**** Material provided ****
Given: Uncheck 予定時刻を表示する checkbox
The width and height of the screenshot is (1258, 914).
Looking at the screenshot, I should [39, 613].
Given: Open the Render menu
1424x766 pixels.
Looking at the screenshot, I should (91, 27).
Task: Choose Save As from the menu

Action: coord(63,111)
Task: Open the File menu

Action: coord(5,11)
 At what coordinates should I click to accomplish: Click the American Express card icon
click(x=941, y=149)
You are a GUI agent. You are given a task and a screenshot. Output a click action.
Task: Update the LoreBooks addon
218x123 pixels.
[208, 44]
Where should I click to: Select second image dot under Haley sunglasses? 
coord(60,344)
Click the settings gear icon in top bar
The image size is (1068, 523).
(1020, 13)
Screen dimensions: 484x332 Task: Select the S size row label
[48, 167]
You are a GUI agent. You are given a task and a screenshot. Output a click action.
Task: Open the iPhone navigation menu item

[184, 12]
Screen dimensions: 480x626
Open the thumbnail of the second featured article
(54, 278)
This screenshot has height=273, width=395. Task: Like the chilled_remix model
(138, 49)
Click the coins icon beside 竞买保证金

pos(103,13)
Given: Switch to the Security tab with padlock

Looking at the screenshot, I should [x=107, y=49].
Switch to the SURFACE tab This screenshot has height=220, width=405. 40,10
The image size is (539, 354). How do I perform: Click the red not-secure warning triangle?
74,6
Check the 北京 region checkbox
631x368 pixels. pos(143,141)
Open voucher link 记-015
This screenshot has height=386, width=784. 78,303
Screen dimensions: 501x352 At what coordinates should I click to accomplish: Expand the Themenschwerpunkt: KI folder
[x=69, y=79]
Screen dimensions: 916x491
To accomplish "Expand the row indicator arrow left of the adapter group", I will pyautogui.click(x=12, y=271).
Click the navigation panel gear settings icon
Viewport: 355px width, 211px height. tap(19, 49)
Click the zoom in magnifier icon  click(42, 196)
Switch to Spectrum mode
****
Every entry above must be reproduced word for word.

Response box:
Given: Uncheck 予定時刻を表示する checkbox
The width and height of the screenshot is (1258, 914).
Looking at the screenshot, I should [39, 613].
Given: Open the Render menu
1424x766 pixels.
Looking at the screenshot, I should (91, 27).
Task: Choose Save As from the menu

Action: coord(63,111)
Task: Open the File menu

Action: coord(5,11)
 At what coordinates should I click to accomplish: Click the American Express card icon
click(x=941, y=149)
You are a GUI agent. You are given a task and a screenshot. Output a click action.
Task: Update the LoreBooks addon
218x123 pixels.
[208, 44]
Where should I click to: Select second image dot under Haley sunglasses? 
coord(60,344)
Click the settings gear icon in top bar
The image size is (1068, 523).
(1020, 13)
Screen dimensions: 484x332 Task: Select the S size row label
[48, 167]
You are a GUI agent. You are given a task and a screenshot. Output a click action.
Task: Open the iPhone navigation menu item

[184, 12]
Screen dimensions: 480x626
Open the thumbnail of the second featured article
(54, 278)
This screenshot has height=273, width=395. Task: Like the chilled_remix model
(138, 49)
Click the coins icon beside 竞买保证金

pos(103,13)
Given: Switch to the Security tab with padlock

Looking at the screenshot, I should [x=107, y=49].
Switch to the SURFACE tab This screenshot has height=220, width=405. 40,10
The image size is (539, 354). How do I perform: Click the red not-secure warning triangle?
74,6
Check the 北京 region checkbox
631x368 pixels. pos(143,141)
Open voucher link 记-015
This screenshot has height=386, width=784. 78,303
Screen dimensions: 501x352 At what coordinates should I click to accomplish: Expand the Themenschwerpunkt: KI folder
[x=69, y=79]
Screen dimensions: 916x491
To accomplish "Expand the row indicator arrow left of the adapter group", I will pyautogui.click(x=12, y=271).
Click the navigation panel gear settings icon
Viewport: 355px width, 211px height. tap(19, 49)
Click the zoom in magnifier icon  click(42, 196)
Switch to Spectrum mode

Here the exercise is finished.